総建坪7386坪の大規模な樺戸監獄が建設された。明治14年9月のことである。初代典獄には、月形潔が任命され、この地を彼の名をとって月形村と命名された。大正8年にこの監獄は閉鎖されるが、その間常に1500名もの囚人を収容、多いときは2500名に達した。囚人たちは、政府に背くものとして、人権を顧みられず過酷な扱いを受けた。
「囚人たちは粗末な衣服と貧しい食事しか与えられず重労働を強いられたため、獄死するものが相次いだ。囚人は内地から続々と送り込まれて、死者数を十分補った。このような獄舎生活が続けられたため、脱獄事件もしばしば発生した。脱獄囚としては、西山寅吉という脱獄常習犯が名高い。
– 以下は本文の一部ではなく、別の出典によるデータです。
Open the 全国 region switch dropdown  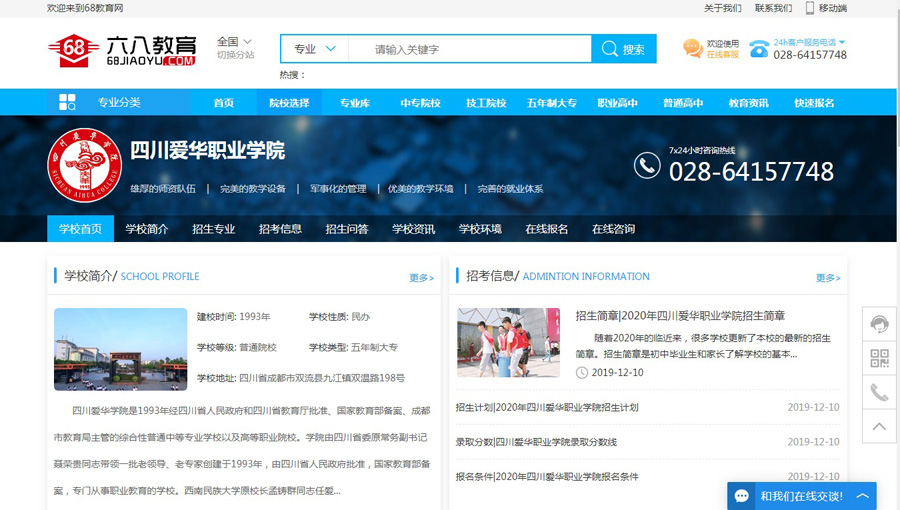(235, 42)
かれは、巡査に追われたとき、板についた五寸釘を足で踏みぬいたまま三里も走ったことから五寸釘の寅といわれた前科8犯の男であった。その間、各地の監獄で脱獄を繰り返し、樺戸集治監が開庁されると、西山は第一陣として月形村に送られたきたが、樺戸監獄でも3回脱獄を重ねている。」
月形の吊り橋から峰延まで16㌔の直線道路が一直線に伸びている。作家は車でその道を走るのだが、その道路を普請したのは、収監されいた囚人たちの手によるものであった。見上げれば丸山が前方に見えるが、そこに植林された杉も囚人たちが植えたものである。そこから吉村は国道を北上し、神居古潭で下りて、そこでも石狩川を見ている。川の水は黒ずみ、都市下水や工場排水で汚染されたいた。